Santa Rita prickly pear

Opuntia santa-rita · Cactaceae

Also called: Purple prickly pear, Violet prickly pear, Opuntia violacea var. santa-rita

Native

Santa Rita prickly pear (Opuntia santa-rita) is a very low-water cactus native to the Sonoran Desert region well suited to Tucson and the low desert. It thrives in full sun.

Santa Rita prickly pear (Opuntia santa-rita) growing in Tucson
Photo: Sue in az (CC BY-SA 3.0) · Wikimedia Commons

Santa Rita prickly pear at a glance

Water use
Very Low (established)
Sun
Full sun. Best purple/violet pad color develops in full all-day sun and is intensified by cold and drought stress; too much shade keeps pads green.
Mature size
Typically 3-5 ft tall and 4-6 ft wide; forms a clump of round, blue-purple pads.
Growth rate
Slow to moderate.
Bloom
Yellow flowers, sometimes aging orange; pads are blue-gray to lavender-purple, deepest in winter cold and drought, Spring (April-May).
Cold hardiness
Cold-hardy in Tucson; tolerates the low desert's winter lows (hardy to roughly 0-10°F) with no frost protection. Heat- and drought-tolerant to extreme.
Soil
Lean, gritty, fast-draining native or decomposed-granite soil. Tolerates rocky, poor, alkaline desert soils.
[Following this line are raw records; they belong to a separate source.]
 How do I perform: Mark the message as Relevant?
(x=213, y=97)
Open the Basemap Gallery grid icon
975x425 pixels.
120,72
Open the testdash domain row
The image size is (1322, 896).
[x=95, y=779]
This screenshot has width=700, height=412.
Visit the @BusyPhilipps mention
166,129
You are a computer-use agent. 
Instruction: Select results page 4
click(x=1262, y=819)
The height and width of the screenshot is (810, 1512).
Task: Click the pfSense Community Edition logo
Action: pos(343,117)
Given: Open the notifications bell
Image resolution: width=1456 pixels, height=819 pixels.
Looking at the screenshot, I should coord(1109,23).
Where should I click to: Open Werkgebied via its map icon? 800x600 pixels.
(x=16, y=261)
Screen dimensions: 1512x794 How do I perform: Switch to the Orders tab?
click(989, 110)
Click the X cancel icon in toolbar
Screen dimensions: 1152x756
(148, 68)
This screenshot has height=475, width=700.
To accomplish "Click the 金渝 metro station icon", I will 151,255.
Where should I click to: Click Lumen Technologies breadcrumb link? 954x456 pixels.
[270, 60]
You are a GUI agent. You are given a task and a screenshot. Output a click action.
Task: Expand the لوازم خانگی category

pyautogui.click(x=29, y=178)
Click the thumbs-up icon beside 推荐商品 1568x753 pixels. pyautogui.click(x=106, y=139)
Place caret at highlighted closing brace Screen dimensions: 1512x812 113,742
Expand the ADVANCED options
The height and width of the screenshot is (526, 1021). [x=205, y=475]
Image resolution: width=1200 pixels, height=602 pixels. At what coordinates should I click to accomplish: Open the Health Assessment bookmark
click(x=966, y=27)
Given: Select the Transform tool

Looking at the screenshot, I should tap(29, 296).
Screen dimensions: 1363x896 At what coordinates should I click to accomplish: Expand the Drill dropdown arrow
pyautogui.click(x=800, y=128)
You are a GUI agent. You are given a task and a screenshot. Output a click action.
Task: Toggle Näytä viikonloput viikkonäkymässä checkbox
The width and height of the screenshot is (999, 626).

Avoid heavy clay or irrigated turf areas.
Native range
Native to the Sonoran and Chihuahuan deserts of southern Arizona (including the Santa Rita Mountains near Tucson), southern New Mexico, and northern Mexico.
Best used as
Accent/specimen cactus, Xeriscape and desert landscaping, Color contrast (purple pads, yellow flowers), Barrier/security planting, Pollinator garden, Rock gardens
Wildlife
Flowers attract native bees and other pollinators; fruit (tunas) and pads are eaten by birds, javelina, rabbits, and other desert wildlife.
Toxicity
Not chemically toxic, but pads bear fine, barbed glochids (and some spines) that lodge painfully in skin; site away from walkways, play areas, and pet traffic.

How to grow Santa Rita prickly pear in Tucson & the low desert

Watering

Needs no supplemental irrigation once established; water deeply only once or twice monthly during the hottest, driest months to keep pads plump. Excess water plus poor drainage causes rot and weak green growth.

Fertilizer & nutrients

Generally needs no fertilizer in native desert soil. If desired, one light spring feeding with a low-nitrogen cactus fertilizer is plenty; high nitrogen produces weak, overly green growth and dulls the purple color.

Pruning & care

Minimal. Remove damaged, diseased, or wayward pads at the joint (wear thick gloves and use tongs because of glochids). Pads root easily for propagation.

Notes

A signature Sonoran Desert landscape cactus and true Arizona native. Prized for striking blue-purple pads that turn most vivid in winter cold and drought (a stress response, so lean conditions are ideal). Plant in spring or fall. Handle only with thick leather gloves and tongs; remove embedded glochids with tape or a peeled coat of white glue. Botanically often listed as Opuntia violacea var. santa-rita.